### PROBLEM STATEMENT
The word to look for is "computer". Report every line of the entries below that has it.

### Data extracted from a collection
BEGIN

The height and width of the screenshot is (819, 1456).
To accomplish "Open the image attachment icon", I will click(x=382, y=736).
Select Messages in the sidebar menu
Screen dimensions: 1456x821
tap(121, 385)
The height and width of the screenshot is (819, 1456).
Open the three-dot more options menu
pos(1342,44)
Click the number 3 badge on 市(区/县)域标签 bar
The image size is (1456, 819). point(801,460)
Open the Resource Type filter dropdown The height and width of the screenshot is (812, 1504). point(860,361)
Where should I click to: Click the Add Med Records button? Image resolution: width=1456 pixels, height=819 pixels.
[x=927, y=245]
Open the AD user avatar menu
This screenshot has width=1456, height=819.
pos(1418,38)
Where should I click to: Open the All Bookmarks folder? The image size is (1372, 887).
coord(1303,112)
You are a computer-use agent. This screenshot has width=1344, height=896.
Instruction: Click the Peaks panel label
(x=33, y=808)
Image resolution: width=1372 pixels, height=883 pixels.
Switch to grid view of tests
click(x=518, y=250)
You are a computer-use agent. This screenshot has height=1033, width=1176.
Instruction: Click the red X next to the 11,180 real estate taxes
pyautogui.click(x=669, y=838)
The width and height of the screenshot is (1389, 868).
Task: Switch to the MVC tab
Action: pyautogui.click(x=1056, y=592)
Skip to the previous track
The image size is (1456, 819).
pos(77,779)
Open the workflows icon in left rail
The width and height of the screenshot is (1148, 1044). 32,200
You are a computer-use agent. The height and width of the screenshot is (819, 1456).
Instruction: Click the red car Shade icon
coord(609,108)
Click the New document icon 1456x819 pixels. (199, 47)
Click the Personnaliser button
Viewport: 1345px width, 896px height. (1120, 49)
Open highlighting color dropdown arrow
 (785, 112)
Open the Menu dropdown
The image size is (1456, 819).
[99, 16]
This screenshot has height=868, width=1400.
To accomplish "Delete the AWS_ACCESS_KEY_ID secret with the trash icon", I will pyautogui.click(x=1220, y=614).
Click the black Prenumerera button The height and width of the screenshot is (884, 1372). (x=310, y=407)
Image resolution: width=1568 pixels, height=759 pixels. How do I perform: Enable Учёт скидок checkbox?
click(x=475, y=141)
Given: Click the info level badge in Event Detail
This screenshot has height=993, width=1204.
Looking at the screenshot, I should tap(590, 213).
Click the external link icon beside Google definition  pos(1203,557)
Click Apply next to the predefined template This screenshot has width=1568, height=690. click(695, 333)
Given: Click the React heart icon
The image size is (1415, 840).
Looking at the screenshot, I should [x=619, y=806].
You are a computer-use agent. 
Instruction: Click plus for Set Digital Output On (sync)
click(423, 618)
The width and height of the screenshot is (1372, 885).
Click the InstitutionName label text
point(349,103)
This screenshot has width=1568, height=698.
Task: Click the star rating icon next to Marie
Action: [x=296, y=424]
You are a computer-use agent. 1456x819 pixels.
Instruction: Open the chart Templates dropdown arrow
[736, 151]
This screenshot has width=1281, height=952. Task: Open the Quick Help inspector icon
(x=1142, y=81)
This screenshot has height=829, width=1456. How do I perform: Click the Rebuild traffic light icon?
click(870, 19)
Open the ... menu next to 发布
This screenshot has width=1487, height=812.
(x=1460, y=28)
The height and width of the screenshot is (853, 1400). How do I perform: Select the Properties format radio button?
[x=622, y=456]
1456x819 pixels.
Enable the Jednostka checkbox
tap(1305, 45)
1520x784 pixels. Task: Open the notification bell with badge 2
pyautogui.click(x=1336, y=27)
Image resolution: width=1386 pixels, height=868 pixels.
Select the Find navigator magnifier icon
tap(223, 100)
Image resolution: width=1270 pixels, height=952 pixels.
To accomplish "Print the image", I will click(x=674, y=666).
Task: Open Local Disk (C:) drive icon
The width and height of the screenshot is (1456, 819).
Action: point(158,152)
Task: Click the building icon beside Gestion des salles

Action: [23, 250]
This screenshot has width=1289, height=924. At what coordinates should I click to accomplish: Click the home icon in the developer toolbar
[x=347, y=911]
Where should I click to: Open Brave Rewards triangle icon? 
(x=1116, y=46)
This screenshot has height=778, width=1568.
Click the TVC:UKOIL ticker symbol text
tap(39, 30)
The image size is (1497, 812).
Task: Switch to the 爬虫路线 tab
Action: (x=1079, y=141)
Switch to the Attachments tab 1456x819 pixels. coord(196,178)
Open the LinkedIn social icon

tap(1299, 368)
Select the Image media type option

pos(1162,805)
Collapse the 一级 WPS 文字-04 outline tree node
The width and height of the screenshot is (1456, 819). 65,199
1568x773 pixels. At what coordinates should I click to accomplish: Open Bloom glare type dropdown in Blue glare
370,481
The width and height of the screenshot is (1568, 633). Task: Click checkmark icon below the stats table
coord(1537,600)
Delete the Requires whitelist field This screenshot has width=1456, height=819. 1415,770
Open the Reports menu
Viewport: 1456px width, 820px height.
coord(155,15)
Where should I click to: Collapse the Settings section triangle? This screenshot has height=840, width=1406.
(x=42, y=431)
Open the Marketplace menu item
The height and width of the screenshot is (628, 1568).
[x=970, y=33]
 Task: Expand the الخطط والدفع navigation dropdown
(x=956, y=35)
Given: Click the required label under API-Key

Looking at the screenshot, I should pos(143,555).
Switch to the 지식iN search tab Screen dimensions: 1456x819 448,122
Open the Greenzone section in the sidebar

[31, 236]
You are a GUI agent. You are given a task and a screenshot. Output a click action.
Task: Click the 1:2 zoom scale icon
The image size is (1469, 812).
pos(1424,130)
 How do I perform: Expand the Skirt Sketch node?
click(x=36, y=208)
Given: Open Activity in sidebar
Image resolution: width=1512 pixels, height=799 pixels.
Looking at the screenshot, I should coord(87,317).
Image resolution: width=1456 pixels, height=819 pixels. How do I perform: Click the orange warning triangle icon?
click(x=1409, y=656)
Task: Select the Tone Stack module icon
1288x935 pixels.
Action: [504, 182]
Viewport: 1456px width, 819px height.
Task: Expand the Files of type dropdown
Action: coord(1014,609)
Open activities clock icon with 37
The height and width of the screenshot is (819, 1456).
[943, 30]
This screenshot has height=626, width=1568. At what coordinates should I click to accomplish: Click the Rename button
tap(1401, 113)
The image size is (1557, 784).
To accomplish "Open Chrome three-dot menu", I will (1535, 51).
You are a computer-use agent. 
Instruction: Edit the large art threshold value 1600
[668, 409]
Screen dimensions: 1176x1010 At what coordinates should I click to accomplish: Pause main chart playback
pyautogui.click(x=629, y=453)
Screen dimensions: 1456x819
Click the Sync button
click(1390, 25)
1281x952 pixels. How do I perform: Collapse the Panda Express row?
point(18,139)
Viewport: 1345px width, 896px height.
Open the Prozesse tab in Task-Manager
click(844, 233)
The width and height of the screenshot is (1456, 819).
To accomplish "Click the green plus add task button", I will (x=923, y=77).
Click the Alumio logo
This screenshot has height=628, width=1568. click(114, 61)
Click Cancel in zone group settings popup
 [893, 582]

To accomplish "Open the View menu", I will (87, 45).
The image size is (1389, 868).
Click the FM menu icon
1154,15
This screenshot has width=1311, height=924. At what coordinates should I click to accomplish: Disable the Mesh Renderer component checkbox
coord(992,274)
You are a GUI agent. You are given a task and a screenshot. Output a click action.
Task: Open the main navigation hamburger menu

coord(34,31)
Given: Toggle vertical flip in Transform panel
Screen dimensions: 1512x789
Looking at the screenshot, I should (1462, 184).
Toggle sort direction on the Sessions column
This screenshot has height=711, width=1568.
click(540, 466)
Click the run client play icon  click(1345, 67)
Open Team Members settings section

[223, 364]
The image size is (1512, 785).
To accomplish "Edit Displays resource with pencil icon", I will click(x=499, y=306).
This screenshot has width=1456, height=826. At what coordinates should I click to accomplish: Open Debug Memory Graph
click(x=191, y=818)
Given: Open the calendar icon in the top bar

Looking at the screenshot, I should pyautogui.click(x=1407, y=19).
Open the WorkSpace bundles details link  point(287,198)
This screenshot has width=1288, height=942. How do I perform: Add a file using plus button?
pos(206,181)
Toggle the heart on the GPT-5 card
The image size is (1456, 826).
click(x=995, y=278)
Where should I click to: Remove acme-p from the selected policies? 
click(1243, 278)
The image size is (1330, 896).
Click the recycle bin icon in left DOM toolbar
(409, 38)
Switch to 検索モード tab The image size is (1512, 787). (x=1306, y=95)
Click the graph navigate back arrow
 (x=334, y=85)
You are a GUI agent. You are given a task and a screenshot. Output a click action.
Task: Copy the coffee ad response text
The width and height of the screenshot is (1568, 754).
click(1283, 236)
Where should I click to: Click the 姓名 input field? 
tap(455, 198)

END

### RESPONSE TO THE TASK
You are a computer-use agent. This screenshot has width=1344, height=896.
You are a computer-use agent. This screenshot has height=1033, width=1176.
You are a computer-use agent. The height and width of the screenshot is (819, 1456).
You are a computer-use agent. 
You are a computer-use agent. 1456x819 pixels.
You are a computer-use agent. 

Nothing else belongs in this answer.